Outro ponto de atenção no cenário externo foi o fim da reunião do Federal Reserve, que manteve a taxa de juros dos Estados Unidos inalterada. Além disso, o presidente do banco central, Jerome Powell, reiterou o apoio à economia, manteve a compra de ativos, destacou o aumento dos casos de coronavírus no País e evitou o tema eleição.

Nesta sessão, as ações das companhias aéreas, dos bancos e das varejistas foram os pontos brilhantes. Os resultados financeiros do Banco do Brasil, que viu o lucro líquido caindo, e os da Ultrapar também ficaram entre os destaques do dia.

O preço do minério de ferro ficou estável na China e os do petróleo recuaram, tanto em Londres (UK) como no Texas (EUA).

Ao final, o Ibovespa ficou em alta de 2,95% aos 100.751 pontos. O volume financeiro ficou em R$29,84 bilhões.

“O humor do mercado melhorou muito. Pelo menos neste momento, o investidor está mantendo as compras e acompanhando o desenrolar da votação nos Estados Unidos. O mercado parece que aceitou o discurso de Joe Biden, que por ser Democrata é mais favorável aos gastos e bem diferente dos Republicanos. Aliás, essa mesma postura era usada por Barack Obama e o mercado acatou aquela política democrática. Hoje, por exemplo, todas as bolsas sustentaram os ganhos. Porém, se numa virada histórica Donald Trump conseguir se reeleger, os mercados poderão reagir para o campo negativo. O jogo de Trump é de não liberar estímulos e manter a guerra comercial com a China, ou seja, tudo que o investidor não quer”, explicou o sócio da Monte Bravo Investimentos, Bruno Madruga.

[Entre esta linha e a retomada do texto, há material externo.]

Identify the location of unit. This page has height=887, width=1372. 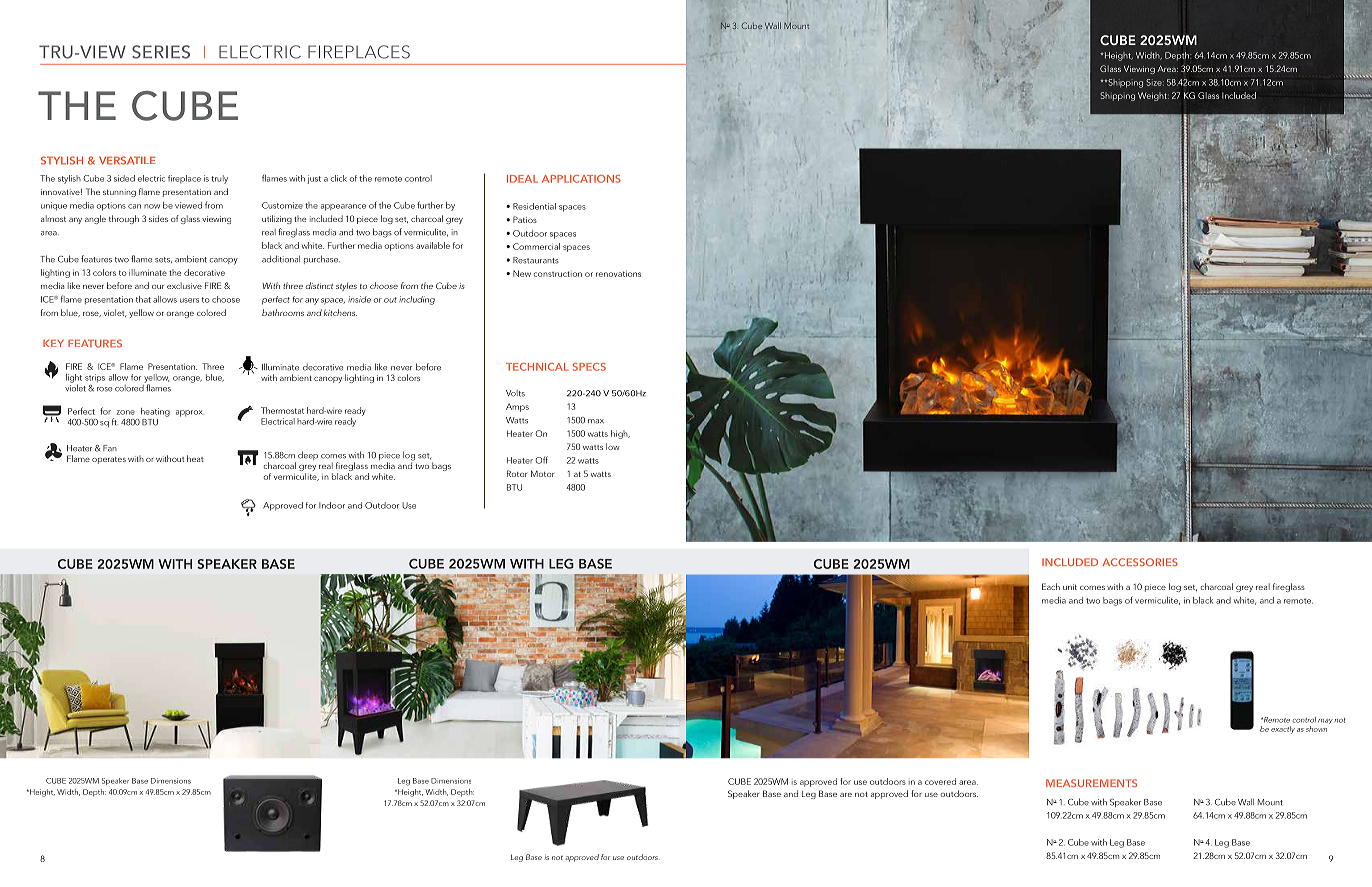
(1070, 587).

Já sobre as ações que movimentaram a bolsa brasileira nesta quinta-feira, Madruga destaca  a Ultrapar. ” Entre os destaques de hoje ficou a Ultrapar. O papel segurou alta forte e a leitura foi que o desempenho financeiro foi melhor que o esperado, tanto que mereceu recomendação de Compra de quase todas as casas de análises. Outro papel interessante nesta sessão foi a recuperação das aéreas. A queda do dólar pode dar um fôlego para as companhias, que já se preparam para o aumento das viagens no final do ano. Por fim, uma empresa gostamos é a TOTVS, que ficou em alta de 6% sendo beneficiada pelo Nasdaq. O que se vê é que precisamos de mais empresas de tecnologia na bolsa brasileira. Começamos novembro muito bem”, finalizou Bruno Madruga.

Operaram com ganhos

Ultrapar ON, alta de 15,09%; Cosan ON, alta de 10,12%; GOL PN, alta de 9,89%; Azul PN, alta de 9,50%; CCR ON, alta de 8,82%; e IRBBrasil RE ON, alta de 0,16%.

Operaram com perdas

Vale ON, alta de 1,58%; Mag. Luiza ON, alta de 4,81%; Itaú Unibanco PN, alta de 2,36%; Via Varejo ON, alta de 5,87%; e Bradesco PN, alta de 1,55%.

Mais negociadas

Vale ON, queda de 2,78%; Bradesco PN, queda de 0,74%; Itaú Unibanco PN, alta de 3,99%; Petrobras PN, alta de 0,36%; e Mag. Luiza ON, alta de 4,80%.

Carteira Teórica
Na Carteira Teórica do Índice Bovespa, que passou a vigorar de 08 de setembro de 2020 a 30 de dezembro de 2020, estão os cinco ativos que apresentaram o maior peso na composição do índice: Vale ON (10,460%), Itauunibanco PN (6,379%), Bradesco PN (5,030%), Petrobras PN (5,623%) e B3 ON (5,329%).

Commodities

O petróleo referência Brent ficou em queda de 0,51% a US$40,72 o barril negociado na bolsa Mercantil de Futuros de Londres.

O petróleo WTI ficou em queda de 1,53% aos US$38,53 o barril na bolsa Mercantil de Futuros, Nova York.

O preço do minério de ferro negociado no Porto de Qingdao, China, ficou em queda de 0,04% a US$116,95 a tonelada.